| TO DO |
Copy every line of the entries below word for word, leaving out the pictures.

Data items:
--------------------

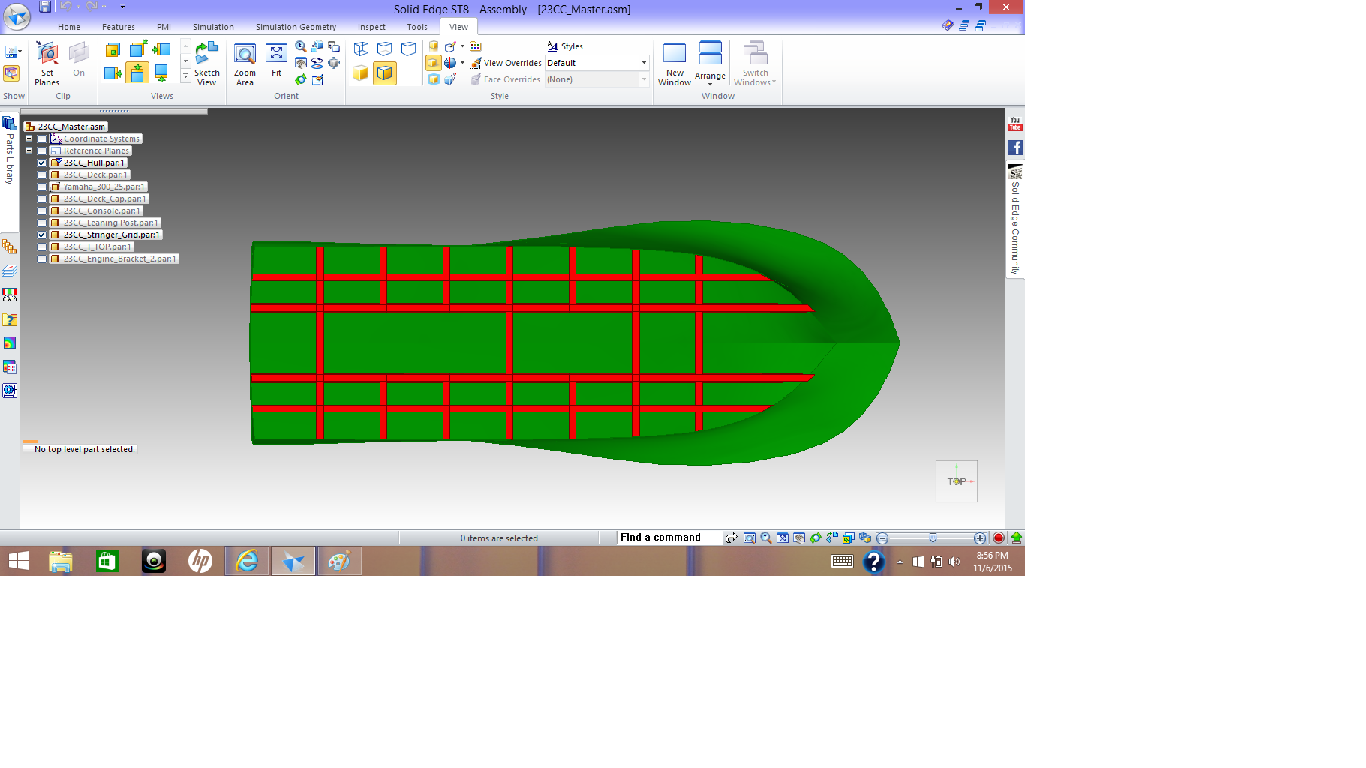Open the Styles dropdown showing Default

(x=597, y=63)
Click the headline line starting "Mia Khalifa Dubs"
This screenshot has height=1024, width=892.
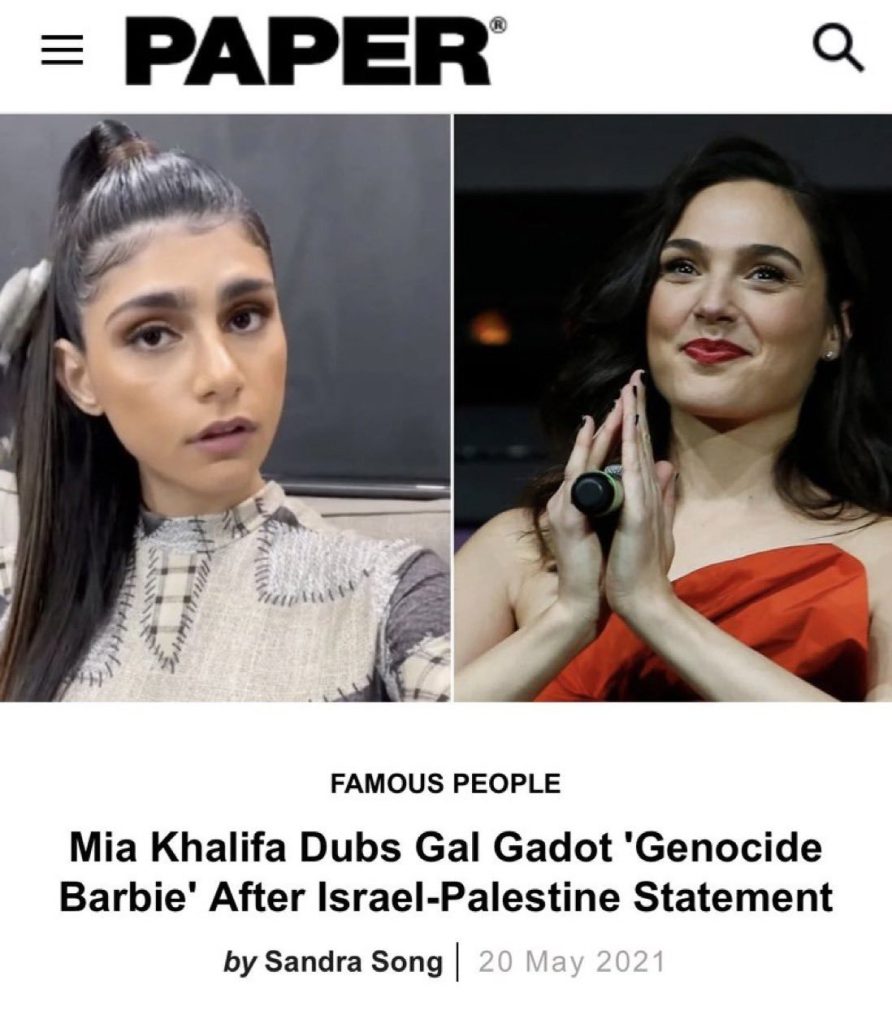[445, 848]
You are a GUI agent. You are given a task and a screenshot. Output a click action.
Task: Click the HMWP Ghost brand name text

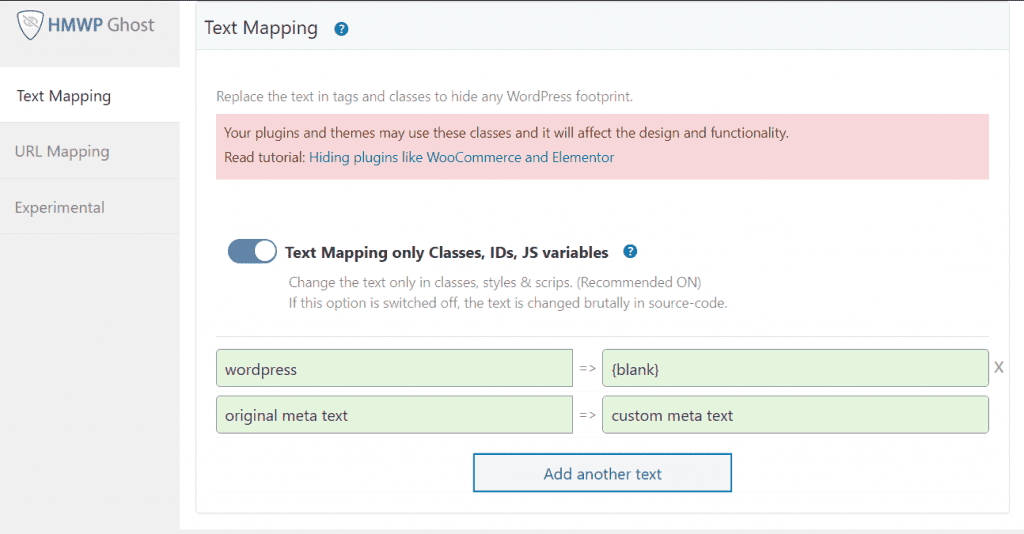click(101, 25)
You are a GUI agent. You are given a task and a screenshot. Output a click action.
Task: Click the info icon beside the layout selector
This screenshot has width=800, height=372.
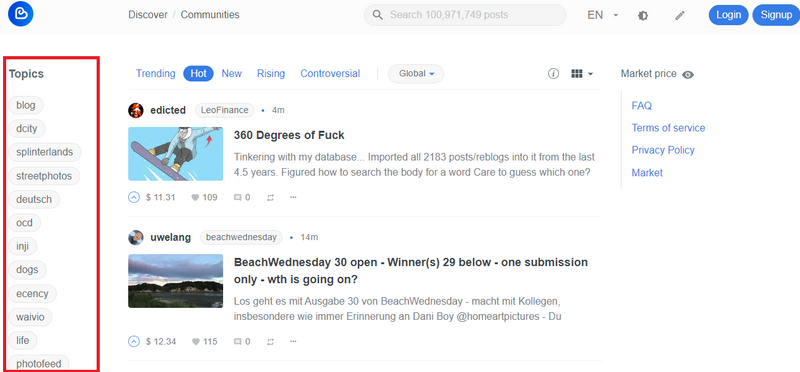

--------------------

| REPLY TO THE TASK |
Open the Styles dropdown showing Default

(x=597, y=63)
Click the headline line starting "Mia Khalifa Dubs"
This screenshot has height=1024, width=892.
[445, 848]
You are a GUI agent. You are given a task and a screenshot. Output a click action.
Task: Click the HMWP Ghost brand name text

click(101, 25)
You are a GUI agent. You are given a task and a screenshot. Output a click action.
Task: Click the info icon beside the layout selector
This screenshot has width=800, height=372.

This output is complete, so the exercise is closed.